The trading loss of £69m has contributed to a fall in the value of its endowment by £73.3m from £838.3m to £765m.

The Guardian’s owner the Scott Trust has a remit to protect the journalism of the 195 year-old title in perpetuity. At the current rate (even with the £200m it may yet earn from the sale of its stake in business publisher Ascential) it has little more than a decade left.

The big idea to increase revenue, a membership scheme which does not offer exclusive access to content, looks like a failure to me.

Since the launch of Guardian Membership two years ago some 50,000 have signed up as paying supporters. We don’t know at what tier, but it seems safe to assume most are at the £49-a-year rate – meaning they may contribute around £2.5m to the annual bottom line. That would cover around a tenth of last year’s redundancy costs.

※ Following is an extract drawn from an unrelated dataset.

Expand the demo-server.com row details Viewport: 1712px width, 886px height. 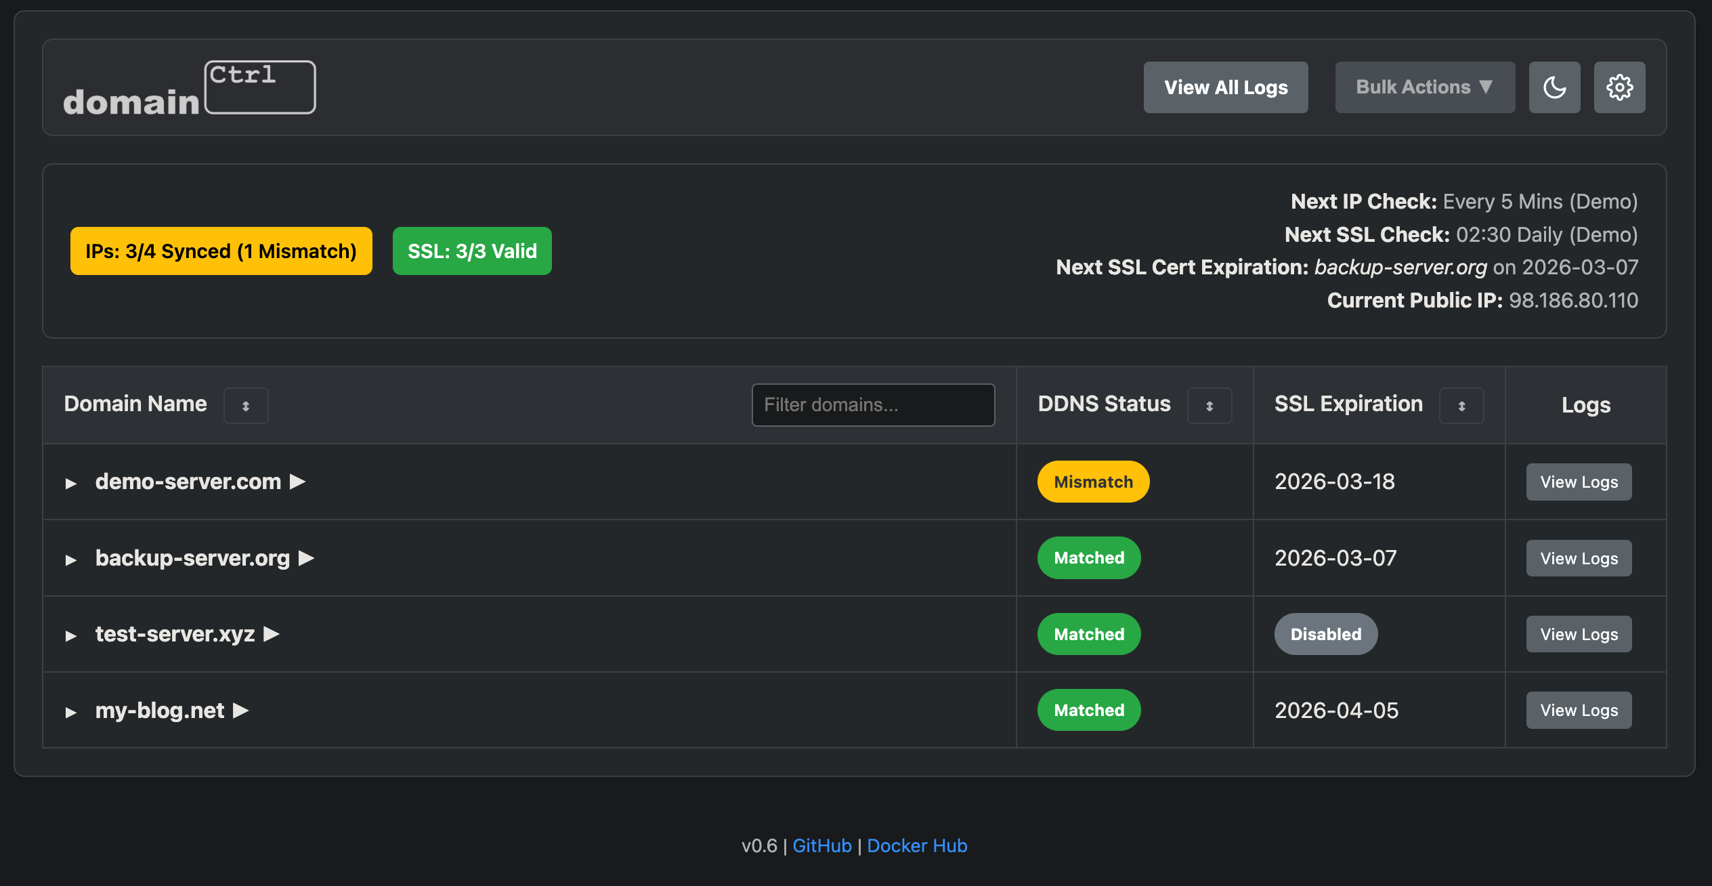[x=71, y=483]
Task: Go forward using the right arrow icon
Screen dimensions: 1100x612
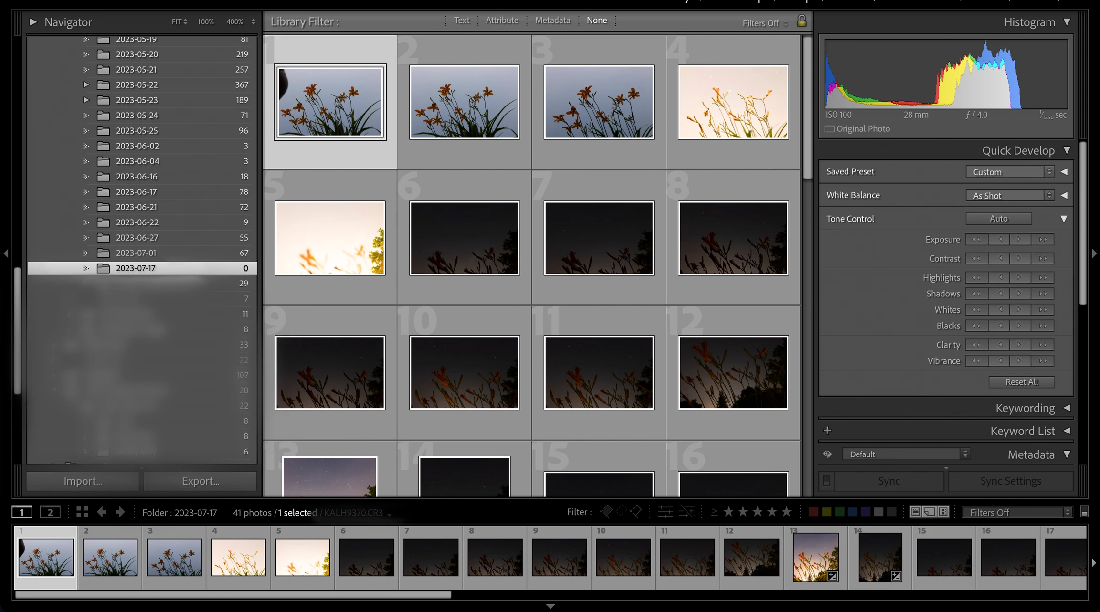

The Guardian points out that it has a further 180,000 readers who pay to subscribe to print and digital editions and apps. A premium tier subscription to the smartphone app costs £2.49 per month.

Online advertising has become so squeezed by Facebook and Google that, despite record global website traffic, The Guardian’s digital revenue actually shrank last year.

Perhaps it should look to two other great British liberal journalistic institutions for inspiration.

The Economist and Financial Times are of a similar vintage to The Guardian and have achieved exactly what it is trying to do (whilst also making bundles of cash).

They have record combined print/digital circulations and editorial independence. They’ve achieved this by focusing on quality, embracing digital journalism, going global (and crucially) valuing what they do enough to charge for it online. The Guardian has three out of the four ingredients for success.

Both the FT and Economist started with metered paywalls which they have made progressively more restrictive, to the extent that readers can now access just a few articles a month before they are told to pay up.

They are special cases in the sense they have a more narrow focus than The Guardian. But The Times has shown that high quality general-interest newspapers can also make paywalls pay.

Historically The Times and Sunday Times have lost just as much money as The Guardian and Observer. But in the year to June 2015 they reported a pre-tax profit of £10.9m.

The Times titles now claim digital subscribers up 10,500 year on year to 182,500.

Why wouldn’t a similar number pay for The Guardian which is, afterall, a much more sophisticated website?

The catastrophic turnaround in The Guardian’s finances over the last year show that it will only be safe once it has found a way to shift its dependence away from advertising, both in print and online.

It’s worth noting that just 12 months ago Champagne corks were practically popping at King’s Place as Guardian News and Media reported operating losses of £19m.

At the time chief executive David Pemsel (pictured top) said: “These results give us the confidence to invest further in the world-class journalism, digital innovation and growing international readership which has made the Guardian such a powerful global brand.

“That, in turn, will help deliver long-term financial and editorial sustainability.”

In an email to staff a month earlier, Pemsel described The Guardian as “global, digitally-focused, financially secure. The foundations we now have in place are really very strong indeed.

“We are perfectly poised to build on our international audience, to capitalise on the many commercial and digital opportunities, and, above all, to ensure that our journalism thrives in the years ahead.”

In March 2015 GMG said in a statement: “2014 was the year we secured the financial future of the Guardian. This year we must prioritise targeted investment and strategic delivery.”

At the same time, as The Guardian announced Andrew Miller’s departure as chief executive, GMG chairman Neil Berkett said: “The outstanding partnership between Andrew and Alan [Rusbridger] has positioned GMG to pursue continued revenue growth and significant investment. This promises to be another year of encouraging progress as our business and editorial transformation continues.”

The 69 Guardian journalists now taking redundancy from the business must be wondering how their commercial bosses got it so wrong.


1 thought on “The Guardian should look at Economist and FT for inspiration on how to climb out of the financial mire”

  1. The Guardian’s smug and preachy intolerance of any other viewpoint than its own has given rise to the largely pejorative term ‘Guardianista’—shorthand for a hand-wringing, authoritarian lefty public-sector mindset that says ‘mine is the only opinion that’s worth listening to’. Which is tolerable when you don’t have to pay for it, not so much when you do.